# Description of the task:
In the rainforest canopy text, what is a tree called once further growth starts to remove it from the canopy?

In the absence of deep roots, the canopy becomes the rainforest’s main agent of architectural stability. It is elastic and self regenerating, enabling it to withstand severe physical stress without losing its structural integrity and to mend itself if it is damaged. Think cyclones.
The canopy is an intricately interconnected fabric of living tree crowns bound together by vines.
It is highly homeostatic. The canopy is a sensitive regulator of the internal balance of temperature and humidity within the forest.
Under varying conditions of temperature and humidity the canopy trees may adjust leaf aspect, alter transpiration rates or even emit substances into the air to modify the weather.
The canopy is literally the “skin” of the forest.
The canopy provides physical stability to the trees in the same way that a very crowded bus is easier to ride than if you were standing alone. If you are jammed in tight on all sides then there’s no direction in which you could lean far enough to lose balance and fall over. As long as a tree is part of the canopy structure it will be able to survive cyclones despite the fact of its insubstantial roots.
This function is as architectural as is your own skeleton's function.

By the time a tree reaches three or four hundred years old, it will be a very well established member of the canopy community. Any further growth, begins to remove the tree from the canopy, at which point the tree becomes known as an “emergent”.
 Emergents are giants who lose exposed limbs to storms, exposing the tree’s heartwood.
The heartwood is invaded by termites and beetles who inoculate it with fungus and bacteria.
The resultant wood-rot creates hollows and vital habitat for many animals.
These animals are in many known cases, the exclusive vectors for the distribution of certain seeds or the pollination of certain flowers. Therefore the loss of the big old emergents could cause the loss of many other vital components of the rainforest's complex architecture.

If a rainforest tree gets to 700 years old it is very lucky.  Emergents eventually get so big that they lose the support of the canopy and will ultimately be toppled by a tropical storms, ripping a gaping hole in the skin of the rainforest.

Throughout the rainforest there are many plants which maintain a low background presence or which remain dormant as seeds in the soil "seed bank".
If the canopy is breached, these plants explode in size and number. Many are rapid growing climbers which quickly seal the open forest edges. This has the effect of insulating the forest’s delicate internal climatic balance from the atmospheric conditions outside the canopy. This is highly analogous to the function provided by scar tissue.

In the clearing, surrounded by the thickening walls of vines and young rainforest trees, plants which have been waiting as dormant saplings for many years, explode in growth in response to the sunlight and huge compost dump caused by the fallen tree. Everything in the gap will grow at a prodigious rate until the canopy closes over again. Small gaps will be quickly closed by established trees spreading into the space available. Big gaps are slowly closed by the vegetation within them replacing the fallen trees.
Until the gap closes, the thicket will host a large array of thicket specialists who rely on these dense patches of forest for their existence. The high activity around thickets attracts animals who deposit seeds and nutrients from the intact forest, reminiscent of stem cells migrating into badly damaged body parts to restore the full range of function to the regenerating tissue.

The analogies between a rainforest and an organism are not trivial. In many ways a rainforest ecosystem behaves as an organism in its own right. This reality gets very close to home when you consider the reality that the absolute number of genetically "Human" cells in your body is outnumbered by genetically diverse "Other" cells by more than an order of magnitude. Many of the components of this internal ecosystem are critical to your very function as an organism, determining even aspects of your very personality...

The features we see as being in common between systems on different scales are reflections of deeper realities in nature that connect us in ways we're only beginning to fathom.

# Data section:

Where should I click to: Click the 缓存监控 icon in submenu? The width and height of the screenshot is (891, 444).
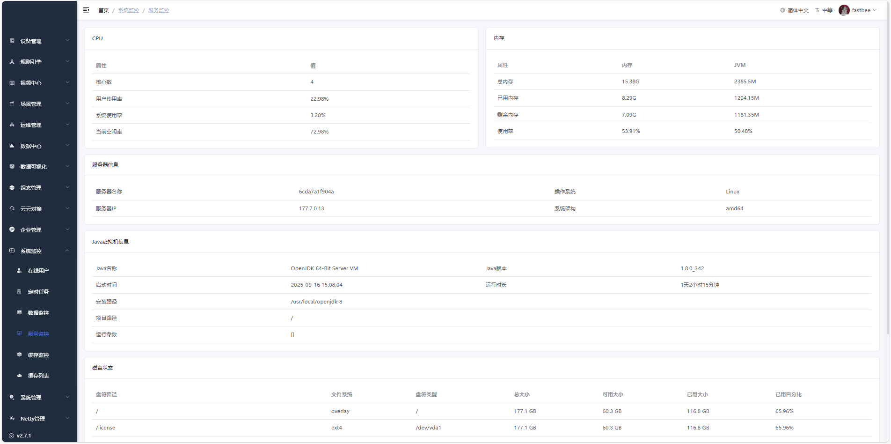click(x=20, y=355)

# Response for this exercise:
An "emergent."